The collected mosquitoes were identified to the species level following standard identification keys [7, 8], females enumerated and graded based on their abdominal conditions. The late stage fed, gravid and/or semi-gravid appearance of the abdomen were considered as resting stages, while the unfed guts and/or freshly fed as feeding stages [9]. The fortnight man-hour density (MHD) of An. stephensi was calculated by dividing the total number of female mosquitoes collected by total time spent for a particular fortnight for 1 h period i.e., (Total female An. stephensi collected/Total time spent) ×60. Out of 634 (late stage fed and freshly fed mosquitoes together), 548 i.e., 86.4% (Table 1) were processed for blood meal analysis. After smearing the blood from the abdomen of female mosquitoes on Whatman filter paper (No. 1), the head and thorax of the mosquitoes were processed for circumsporozoite sandwich enzyme-linked immunosorbent assay (ELISA) following the Malaria Research and Reference Reagent Resource Center (MR4) protocol [10]. The dried blood spots were analysed by counter-current immunoelectrophoresis method [11]. A proportion of unfed and gravid females were immediately screened for the presence of sporozoite by dissecting the salivary glands and midguts for oocysts and the age structure or parity (gonotrophic status) of the vector population was ascertained by dissecting the ovaries and examining the tracheoles. All the dissections were done following the standard MR4 protocols [12]. The remaining unfed and gravid females were also processed for CS-ELISA.

Blood meal analysis was done using counter-current immunoelectrophoresis technique and the results are depicted in Table 2. Among the vector mosquitoes collected during 2014, 530 mosquitoes from cattle sheds and 18 from human dwellings were analysed for origin of their blood meal. Of 548 samples, 518 (94.5%) had bovine blood meal while only five were positive for human blood (four from human dwellings). Blood meal origin of 25 samples was unknown and the Human Blood Index (HBI) was 0.009. In contrast, Bovine Blood Index (BBI) was 0.95.

About 200 females were dissected to check the presence of oocysts and sporozoites besides, age structure. None of them were found to harbor oocysts and sporozoite infections. Further, when the parity was checked, 57.75% of the dissected vectors were nulliparous, whereas, 35.83% were monoparous and 6.42% biparous.

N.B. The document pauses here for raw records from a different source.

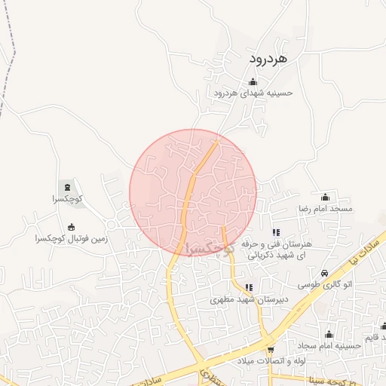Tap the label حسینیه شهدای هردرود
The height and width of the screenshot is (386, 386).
tap(252, 93)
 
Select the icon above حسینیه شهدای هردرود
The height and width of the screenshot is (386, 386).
tap(252, 82)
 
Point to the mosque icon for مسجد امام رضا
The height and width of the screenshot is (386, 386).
tap(325, 197)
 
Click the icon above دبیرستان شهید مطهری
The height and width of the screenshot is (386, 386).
tap(249, 287)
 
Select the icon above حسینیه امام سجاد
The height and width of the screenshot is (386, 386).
tap(329, 335)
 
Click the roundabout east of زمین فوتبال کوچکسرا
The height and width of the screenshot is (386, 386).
tap(112, 224)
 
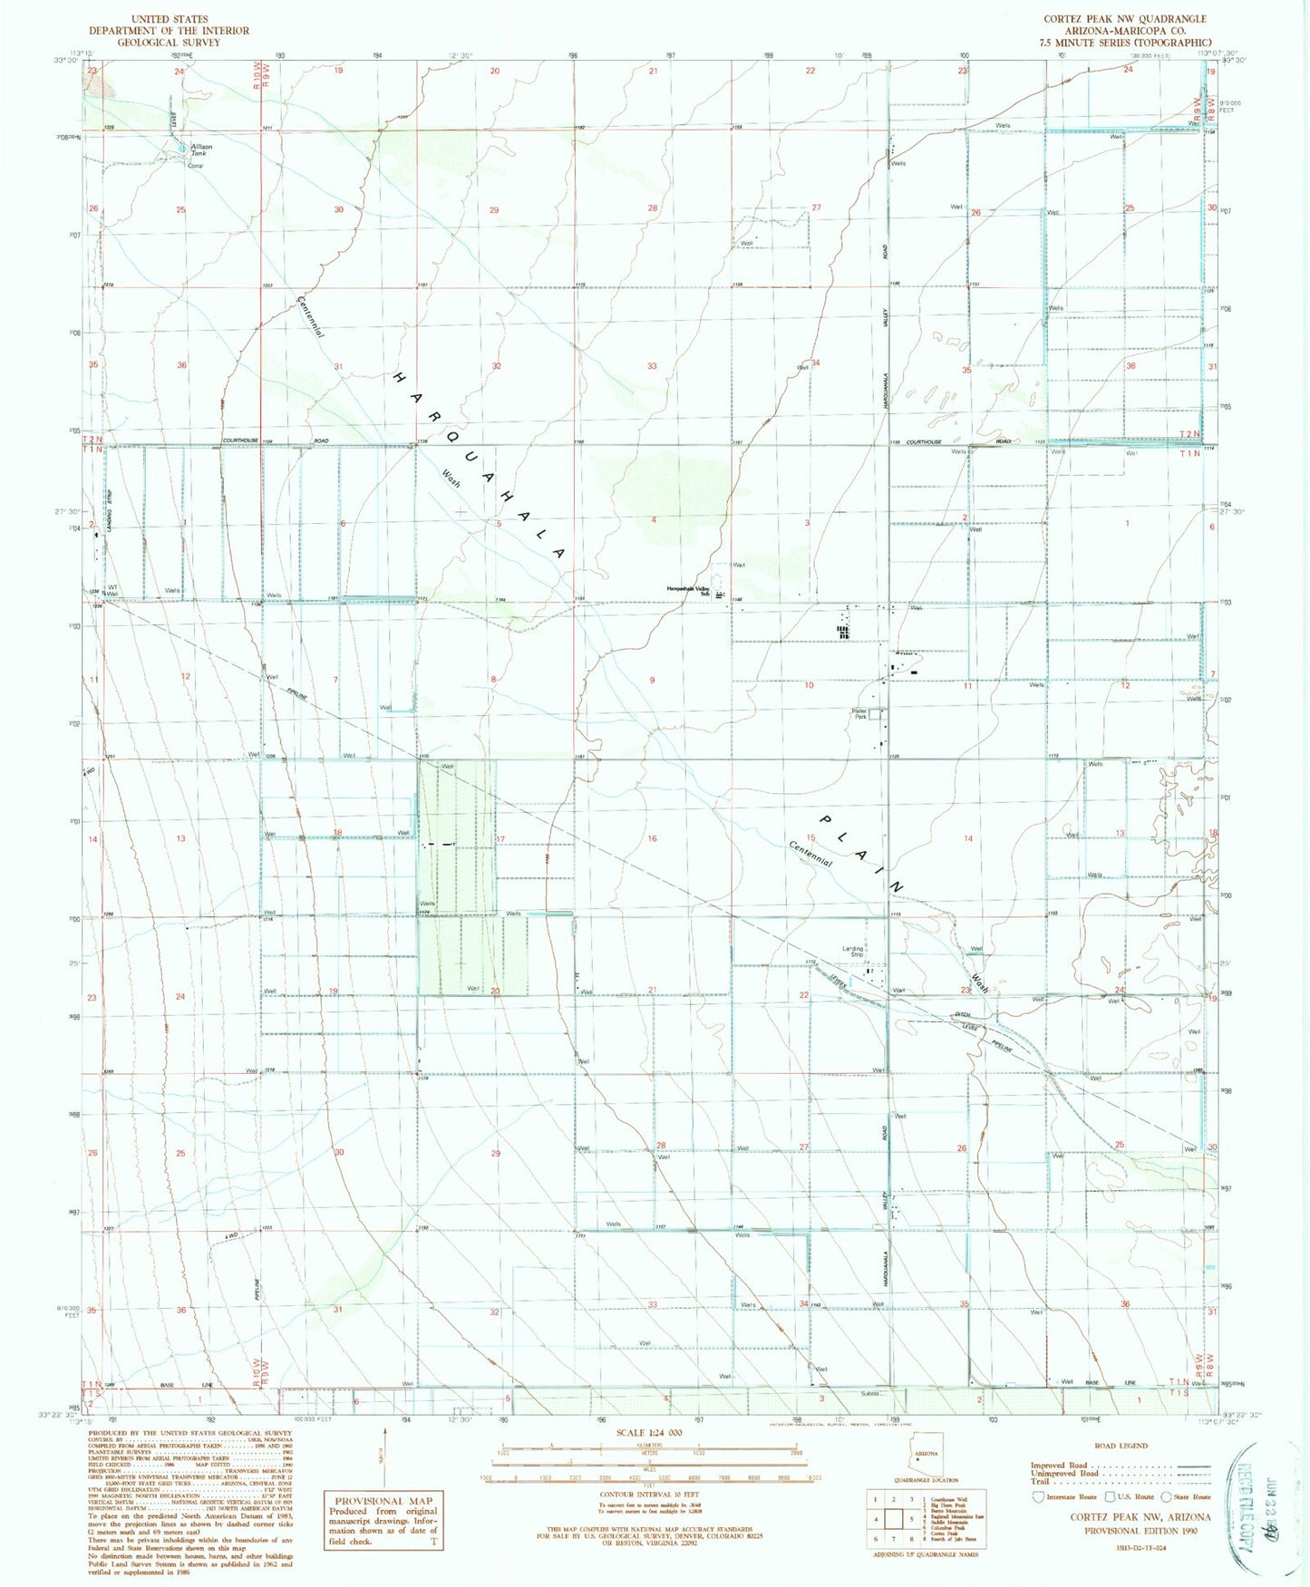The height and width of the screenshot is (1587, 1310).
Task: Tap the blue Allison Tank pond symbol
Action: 182,147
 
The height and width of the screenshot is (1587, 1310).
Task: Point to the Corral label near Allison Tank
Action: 194,166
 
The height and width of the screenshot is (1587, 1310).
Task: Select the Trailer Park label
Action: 859,713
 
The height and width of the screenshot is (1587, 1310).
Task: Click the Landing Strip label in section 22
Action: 853,952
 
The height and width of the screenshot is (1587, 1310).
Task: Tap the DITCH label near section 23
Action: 962,1014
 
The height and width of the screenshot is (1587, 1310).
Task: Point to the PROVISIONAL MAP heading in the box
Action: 383,1500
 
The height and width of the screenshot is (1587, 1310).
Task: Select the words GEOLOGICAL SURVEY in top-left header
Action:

Cattle shed and household mosquito samples were processed for sporozoite detection by CS-ELISA and the results are shown in Table 2. A total of 772 samples collected during 2014 (720 from cattle sheds and 52 from households) were analysed for vector incrimination. Of these, five were found to be infected with the malaria parasites (four P. vivax 210 infected—three from cattle sheds and one from human dwelling) and one P. falciparum infected (collected from cattle shed). Sporozoite positivity rate was 0.648 and 1.92% of An. stephensi collected from human dwellings were infected. The P. falciparum infected mosquito sample was collected during February 2014 whereas, P. vivax infected samples were obtained during October, November and December. However, P. vivax infected sample from human dwelling was collected during March 2014. Furthermore, 135 An. subpictus samples collected during the study period were subjected to vector incrimination using CS-ELISA and one P. falciparum infection was detected.

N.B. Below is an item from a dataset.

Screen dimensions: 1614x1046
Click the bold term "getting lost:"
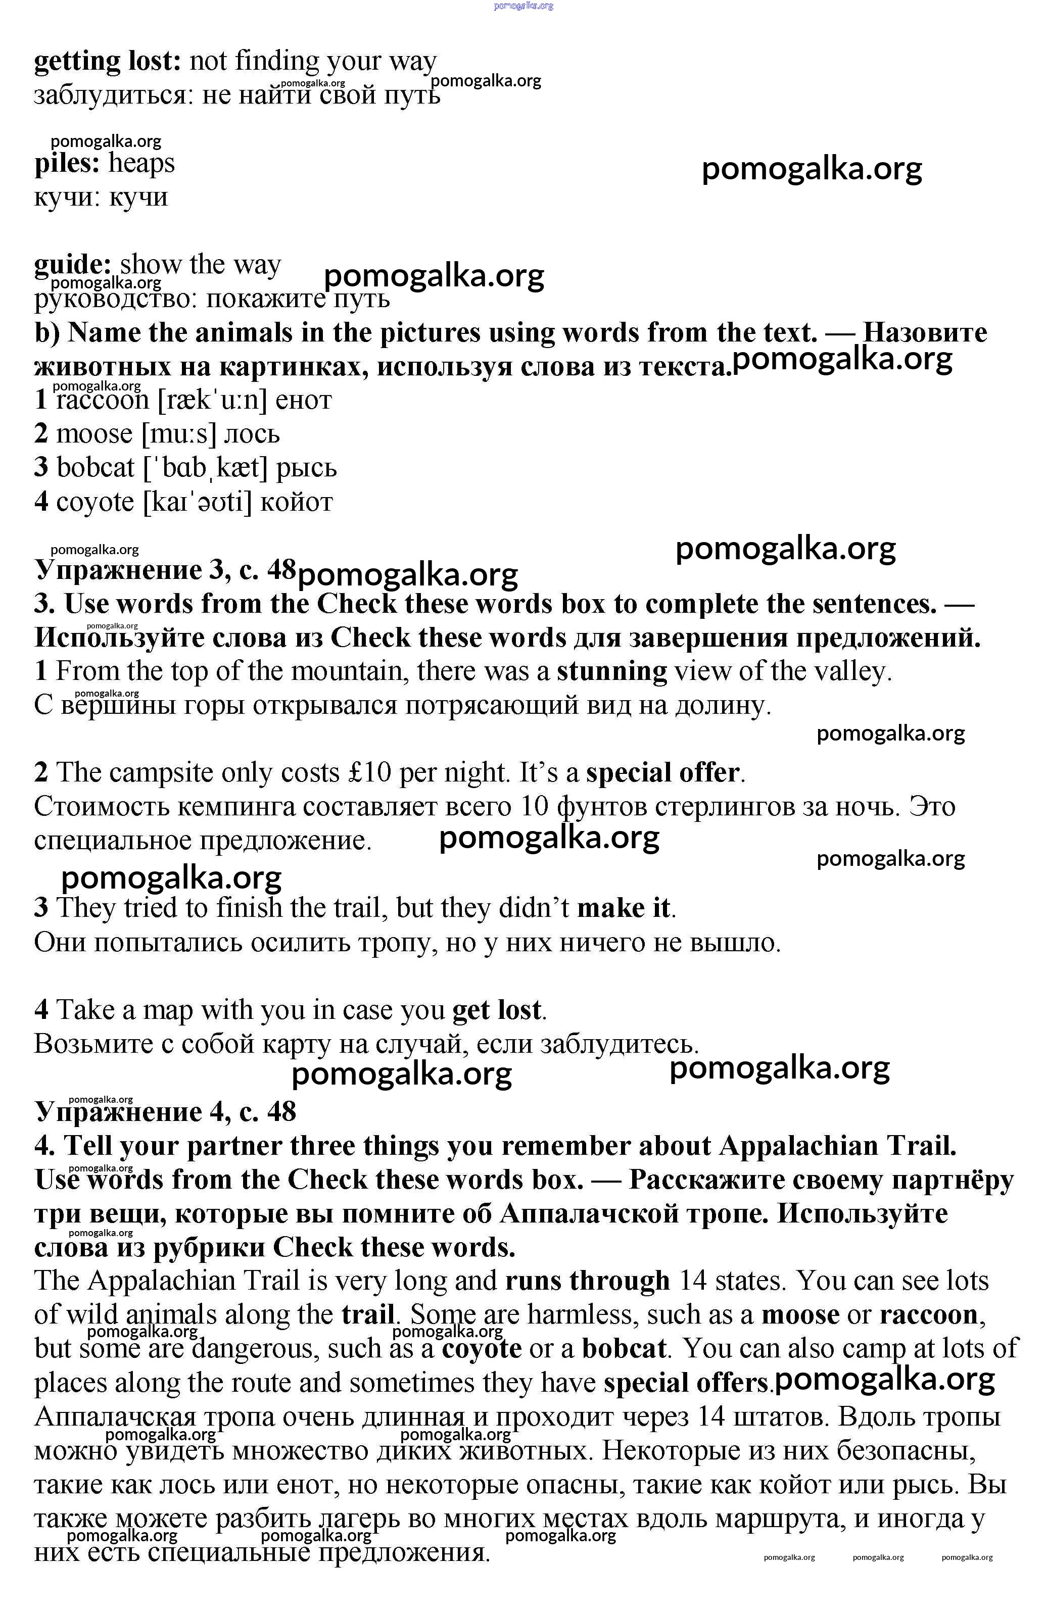tap(107, 62)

The present study was centered on human dwellings and cattle sheds and the latter was found to be preferred resting place of the local vector. As the current understanding of the other resting preferences are obscure as far as the local vector is concerned, there are chances that the present estimates of vector density and sporozoite rate may underestimate the true picture in Chennai.